### SOURCE INFORMATION

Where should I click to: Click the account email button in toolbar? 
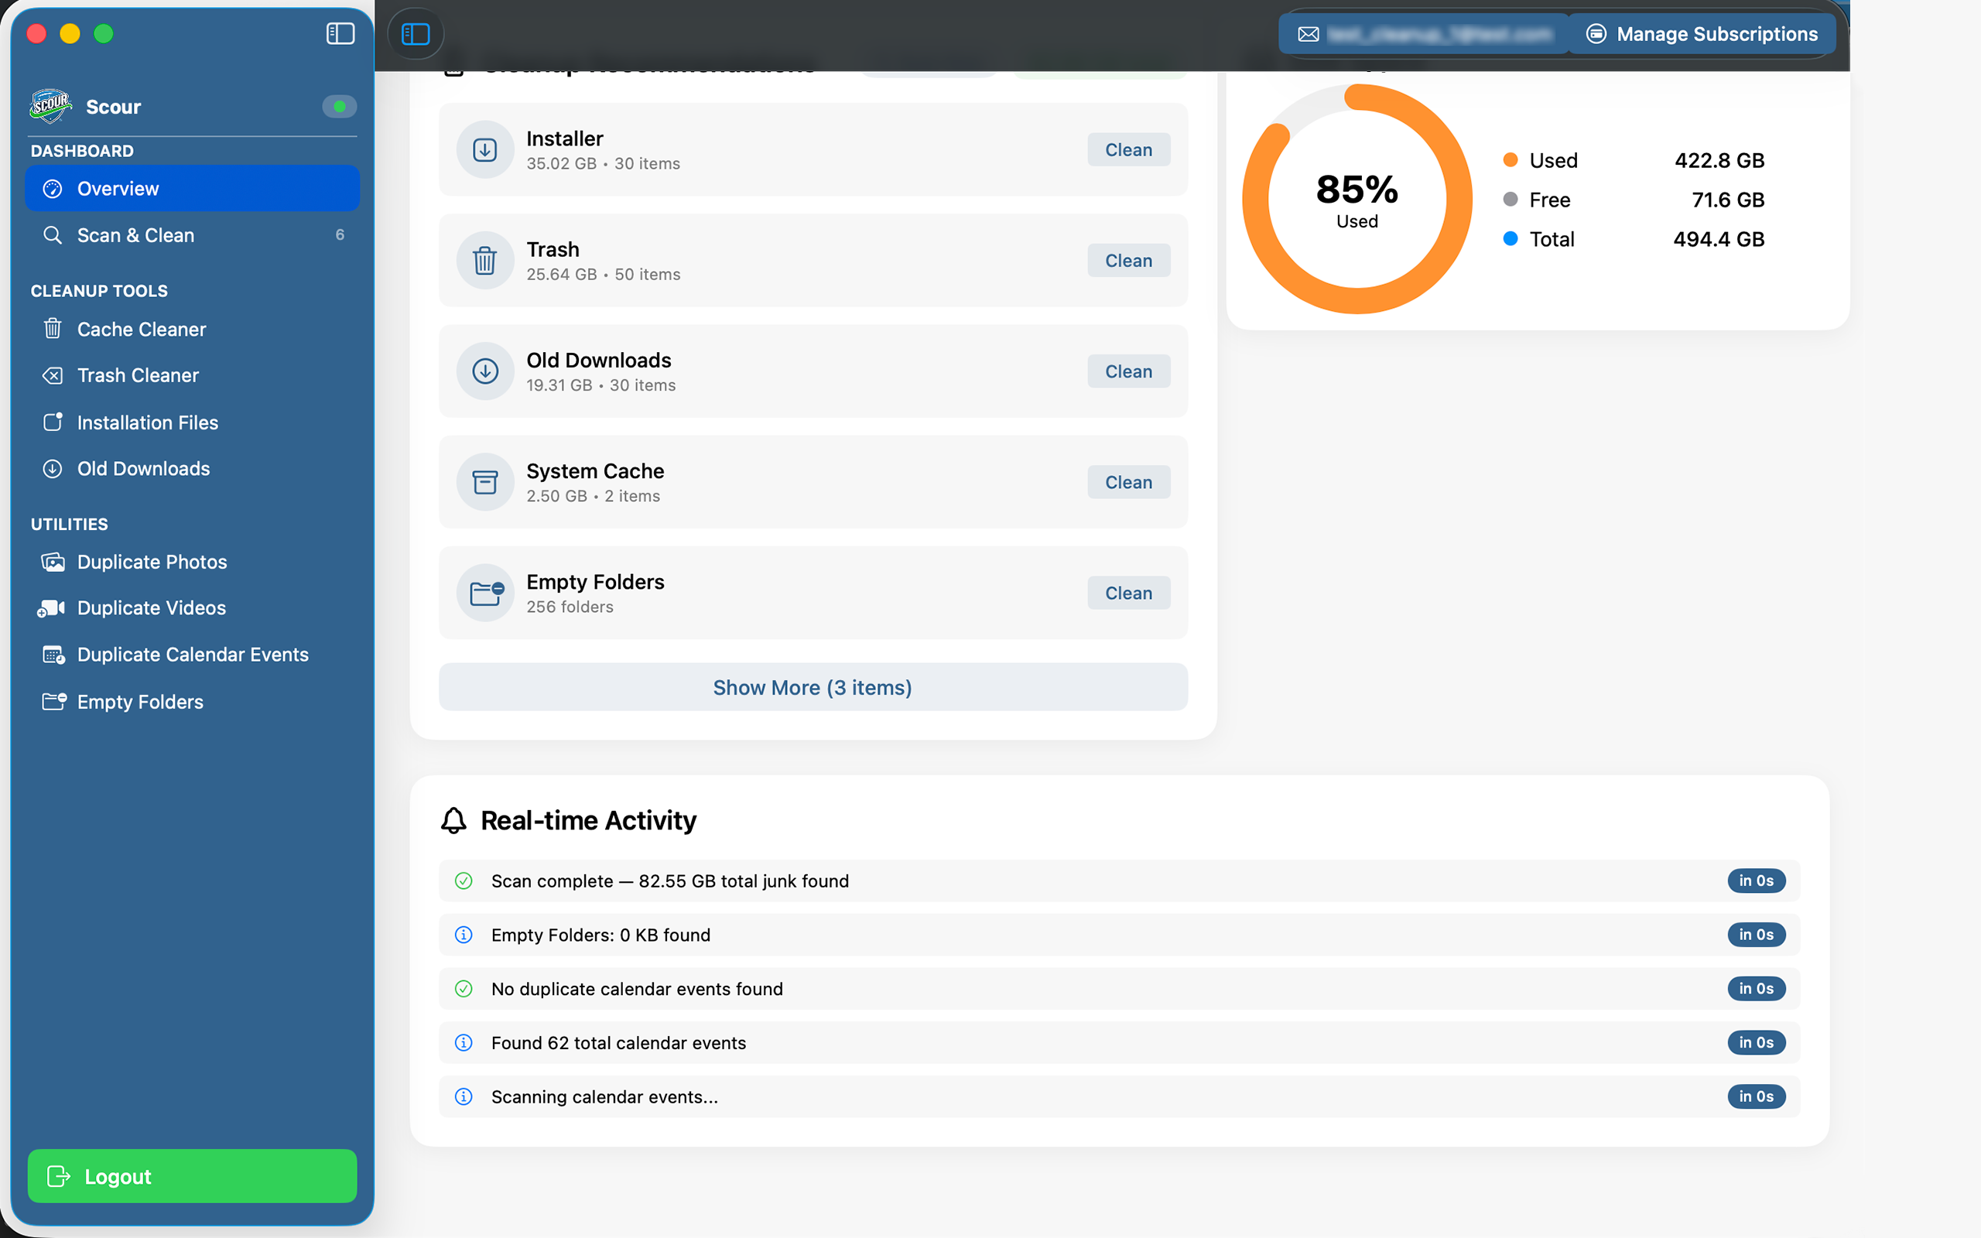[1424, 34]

######
### SOURCE INFORMATION

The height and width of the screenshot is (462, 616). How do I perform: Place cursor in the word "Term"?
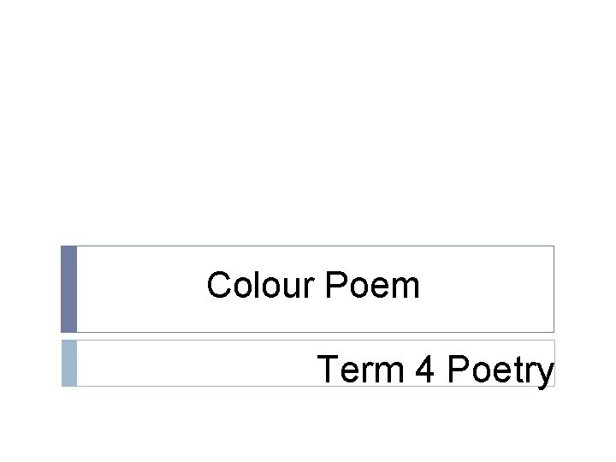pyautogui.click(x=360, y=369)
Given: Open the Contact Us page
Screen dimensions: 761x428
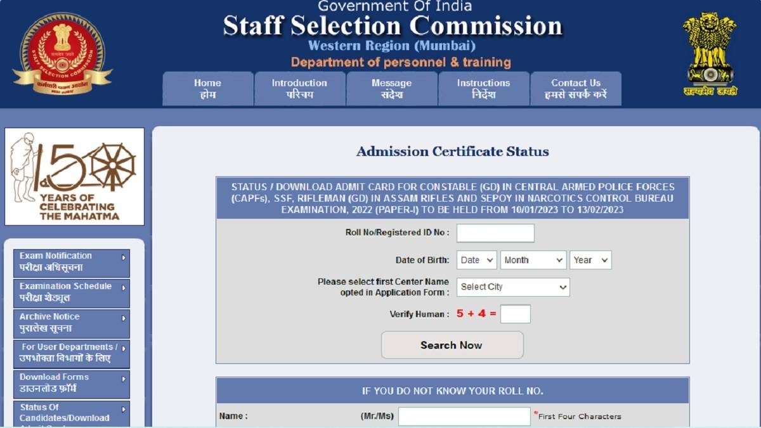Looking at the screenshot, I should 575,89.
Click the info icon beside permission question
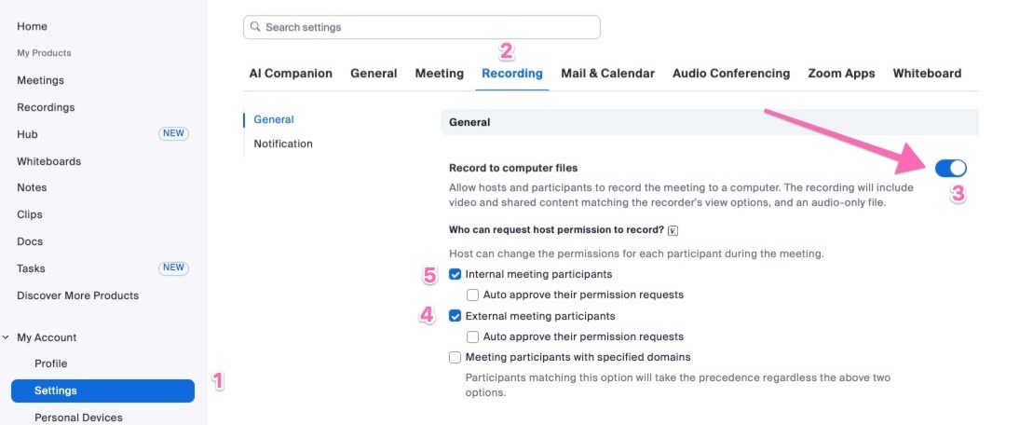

######

### DESCRIPTION OF THE TASK
Could you output exactly the lines above, from the line with "Given: Open the Contact Us page" up to and including the line with "Click the info", and nothing else, skipping the pictures?

### RESPONSE BELOW
Given: Open the Contact Us page
Screen dimensions: 761x428
Looking at the screenshot, I should 575,89.
Click the info icon beside permission question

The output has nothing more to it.